* **WORK TASK**:
Go to the line below that has "Task: Mute preview", print it and each line after it exactly, and stop after the line that has "Open XIL origin link for 20 Apr flight"; leave out pictures.

[Items from a dataset]
=== Section Start ===

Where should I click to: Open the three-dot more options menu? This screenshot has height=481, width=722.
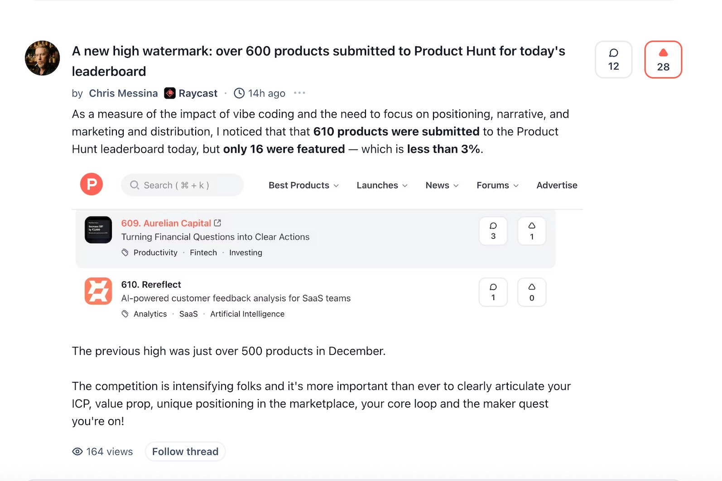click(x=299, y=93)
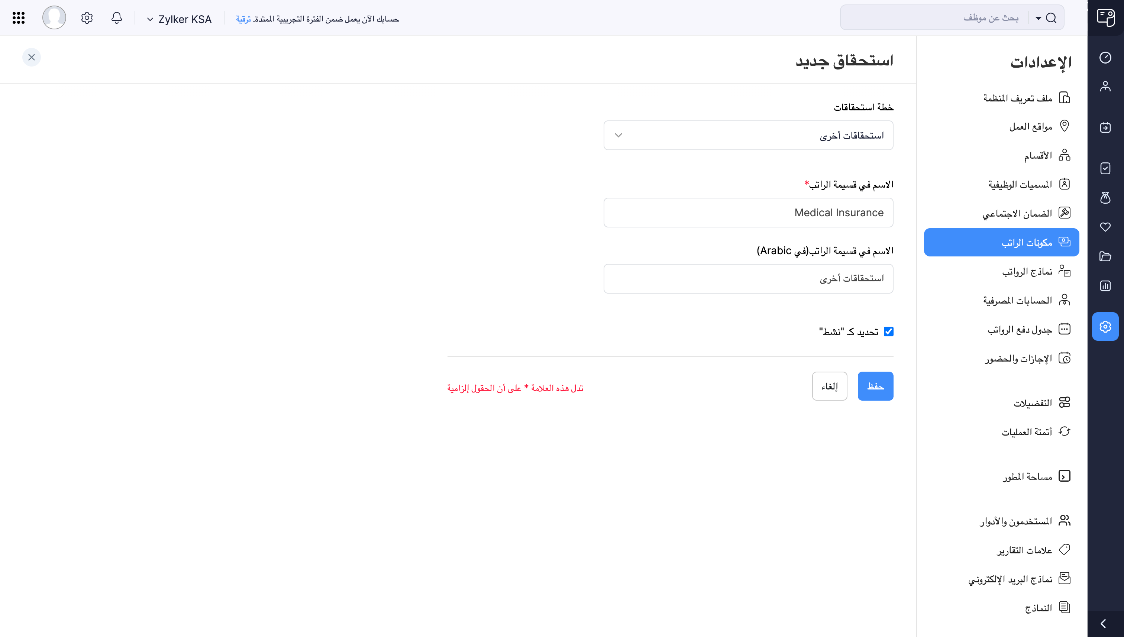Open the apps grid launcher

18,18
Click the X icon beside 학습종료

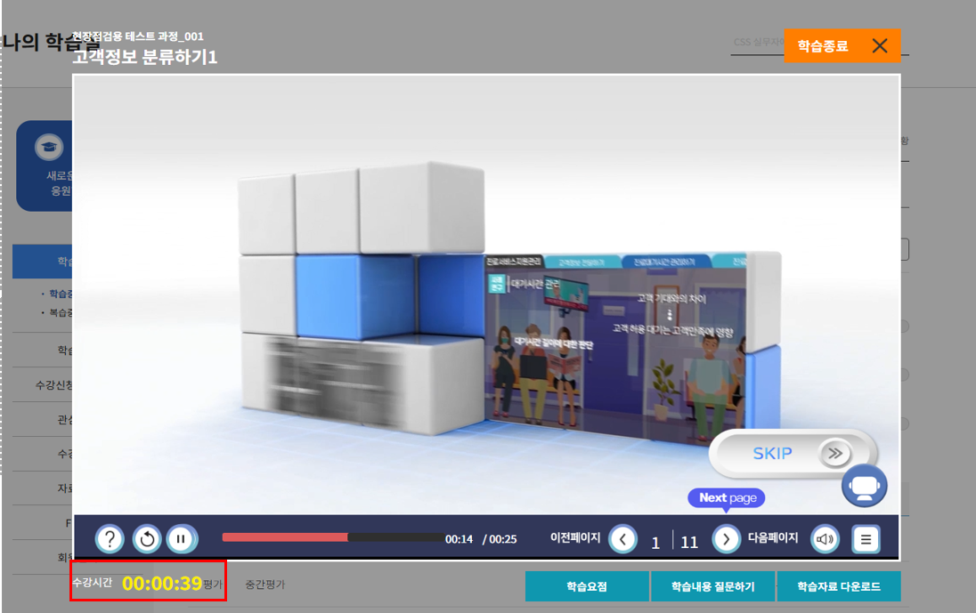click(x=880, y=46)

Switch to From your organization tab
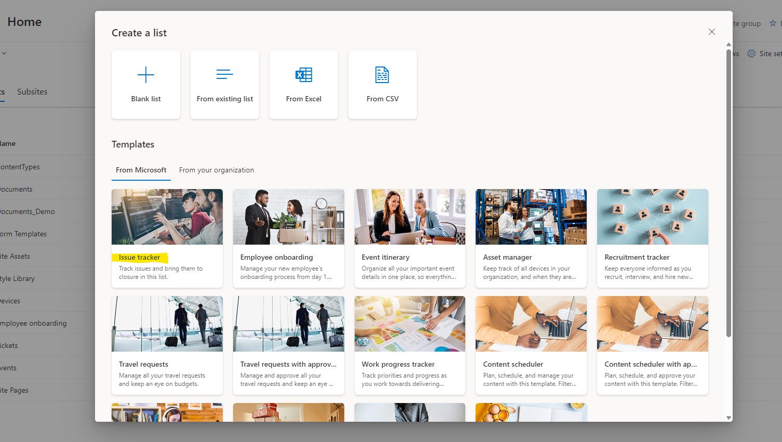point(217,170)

=== Section End ===
=== Section Start ===

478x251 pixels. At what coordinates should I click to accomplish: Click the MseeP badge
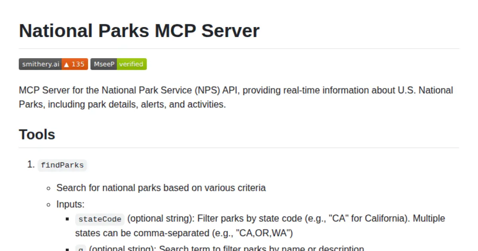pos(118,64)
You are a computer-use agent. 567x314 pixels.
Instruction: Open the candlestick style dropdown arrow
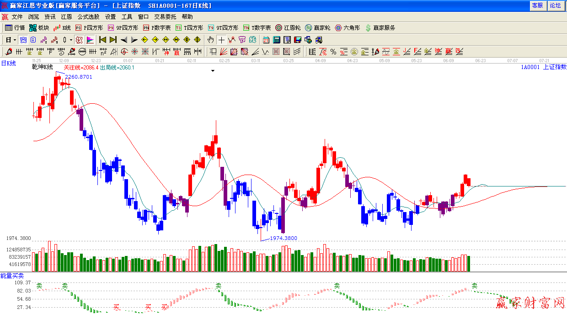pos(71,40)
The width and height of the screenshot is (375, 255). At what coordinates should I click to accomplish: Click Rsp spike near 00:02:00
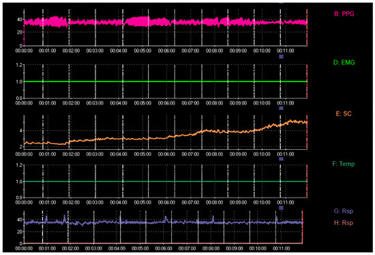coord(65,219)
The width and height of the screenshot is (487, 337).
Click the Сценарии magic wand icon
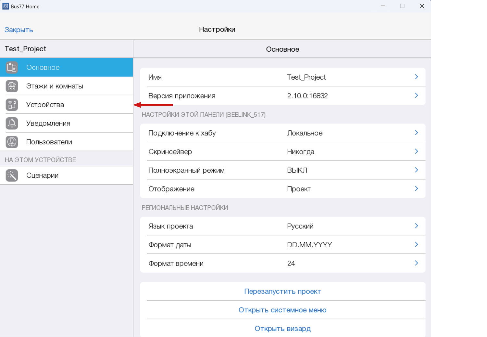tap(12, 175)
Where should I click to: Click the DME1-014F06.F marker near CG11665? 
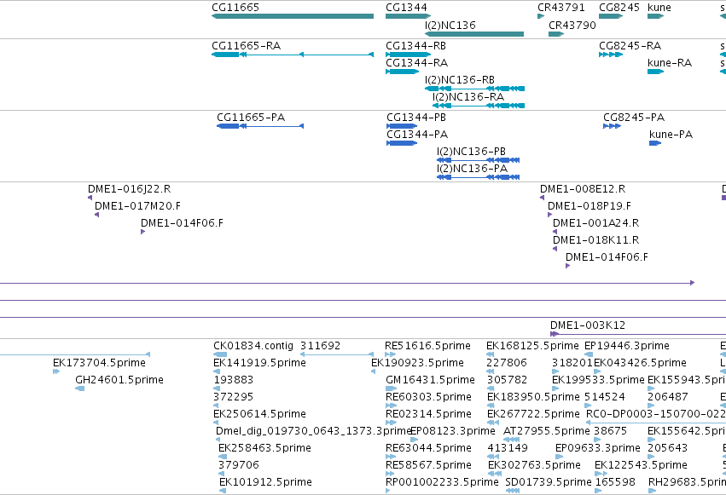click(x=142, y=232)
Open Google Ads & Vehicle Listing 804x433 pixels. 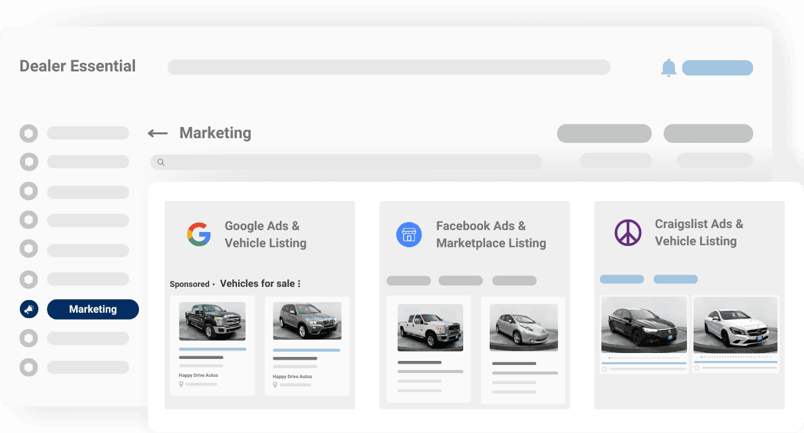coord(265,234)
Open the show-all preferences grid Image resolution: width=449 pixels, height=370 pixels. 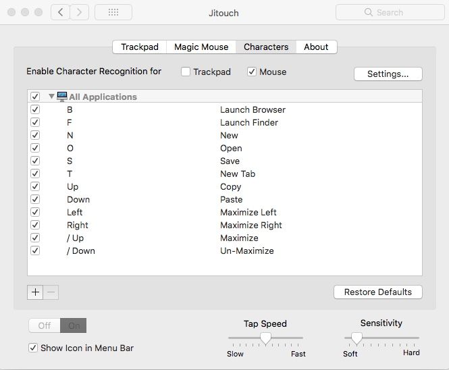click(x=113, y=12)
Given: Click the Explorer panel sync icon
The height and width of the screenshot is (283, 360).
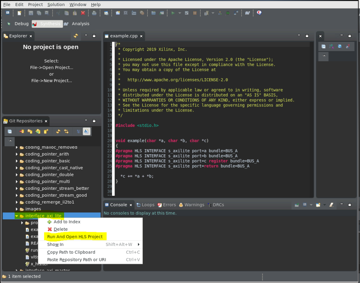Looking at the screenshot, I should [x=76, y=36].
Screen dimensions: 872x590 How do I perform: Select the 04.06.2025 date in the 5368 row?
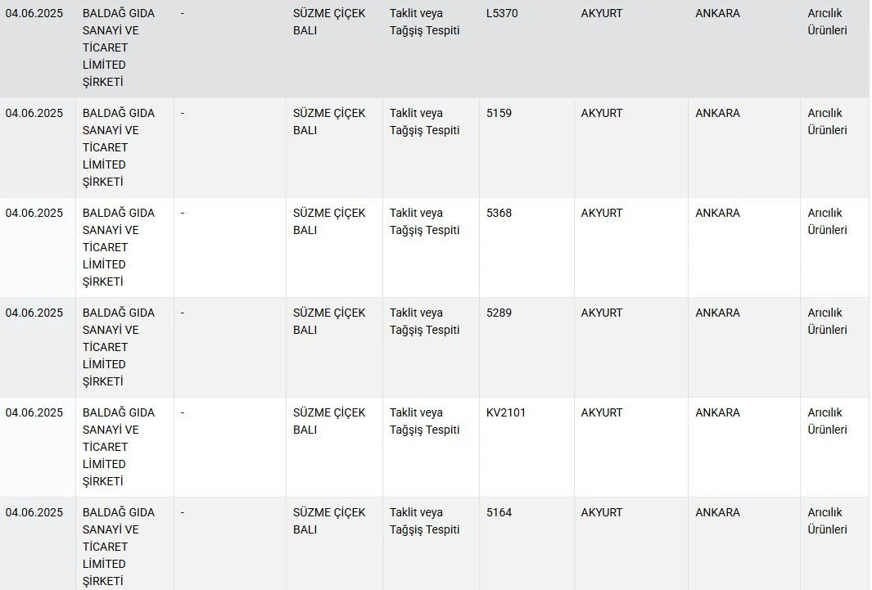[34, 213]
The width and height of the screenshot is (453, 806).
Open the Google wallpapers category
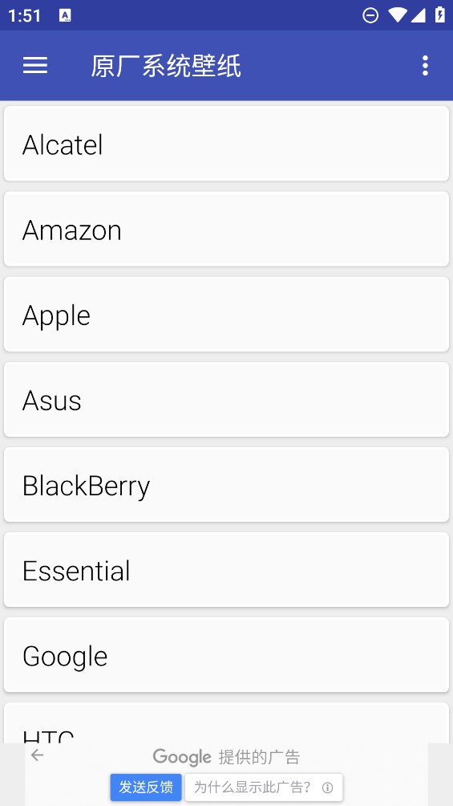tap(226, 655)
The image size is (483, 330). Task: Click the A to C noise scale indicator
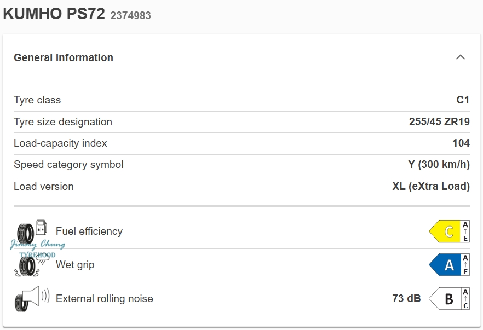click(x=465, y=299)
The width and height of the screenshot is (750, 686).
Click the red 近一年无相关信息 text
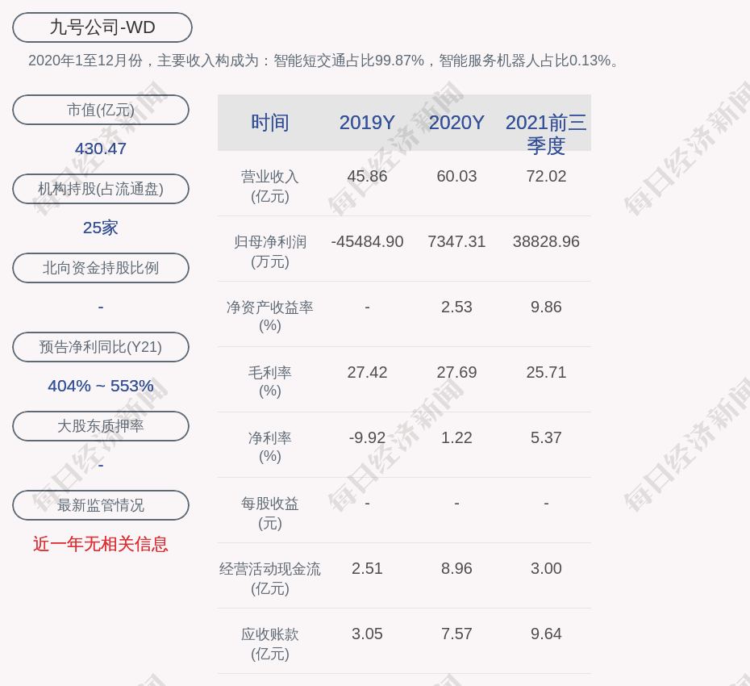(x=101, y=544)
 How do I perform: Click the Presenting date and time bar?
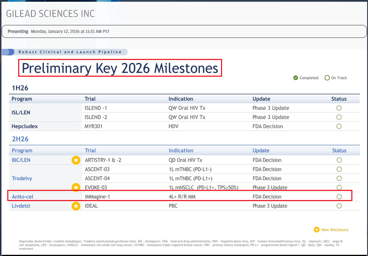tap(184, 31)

=== Section End ===
=== Section Start ===

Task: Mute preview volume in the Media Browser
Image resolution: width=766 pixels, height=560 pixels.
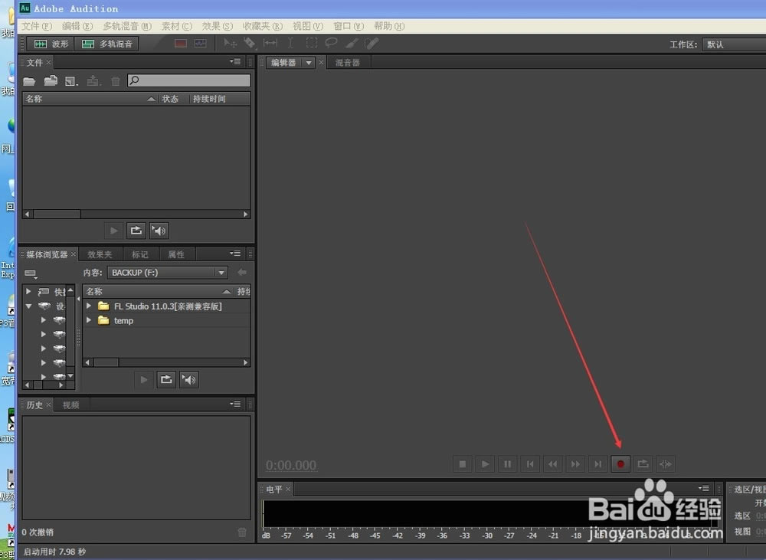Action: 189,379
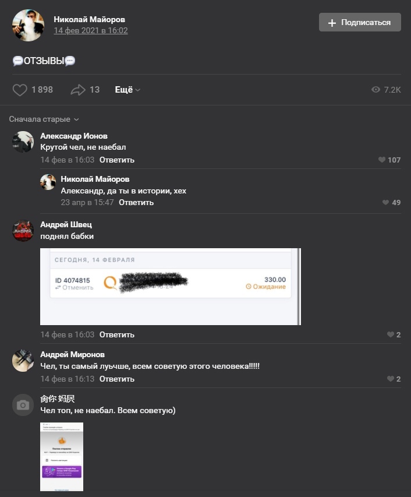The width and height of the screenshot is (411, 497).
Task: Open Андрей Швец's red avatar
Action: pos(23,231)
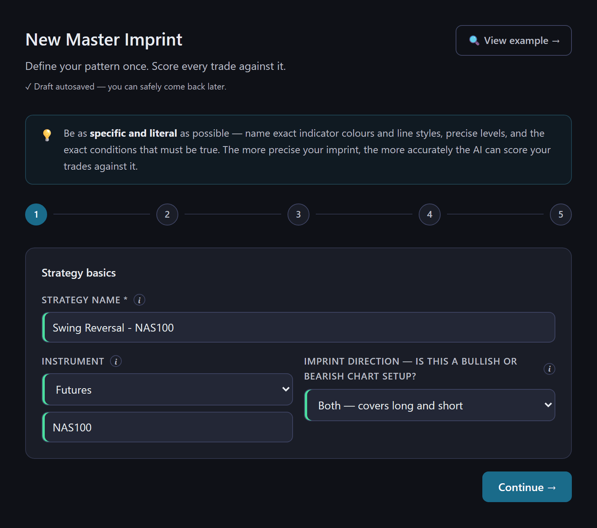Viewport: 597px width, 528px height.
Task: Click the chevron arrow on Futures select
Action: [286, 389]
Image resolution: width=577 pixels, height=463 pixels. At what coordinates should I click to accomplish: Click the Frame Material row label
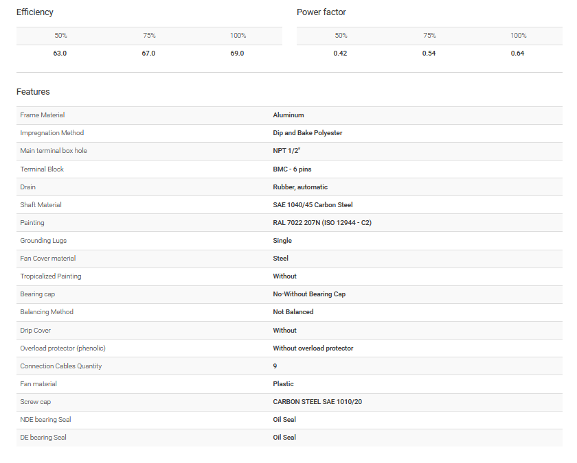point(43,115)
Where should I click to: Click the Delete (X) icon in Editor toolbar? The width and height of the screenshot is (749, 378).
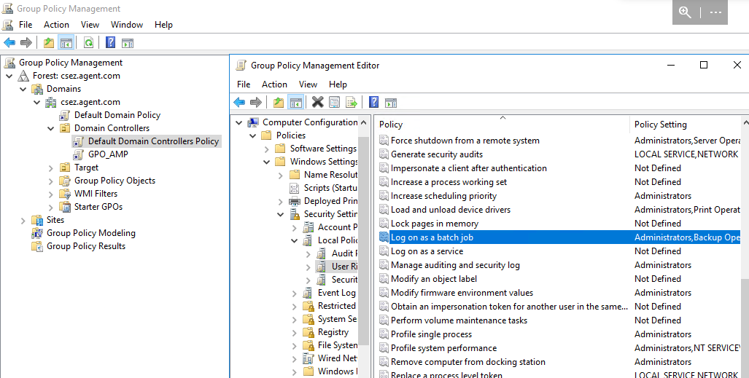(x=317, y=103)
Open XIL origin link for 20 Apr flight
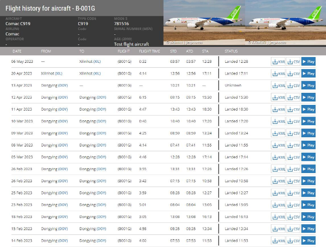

=== Section End ===

* **TASK RESULT**:
Task: Mute preview volume in the Media Browser
Image resolution: width=766 pixels, height=560 pixels.
Action: 189,379
The width and height of the screenshot is (411, 497).
Task: Open Андрей Швец's red avatar
Action: pos(23,231)
Viewport: 597px width, 528px height.
Task: Click the chevron arrow on Futures select
Action: [286, 389]
Image resolution: width=577 pixels, height=463 pixels. At what coordinates should I click to accomplish: Click the Frame Material row label
point(43,115)
Where should I click to: Click the Delete (X) icon in Editor toolbar? The width and height of the screenshot is (749, 378).
(x=317, y=103)
Open XIL origin link for 20 Apr flight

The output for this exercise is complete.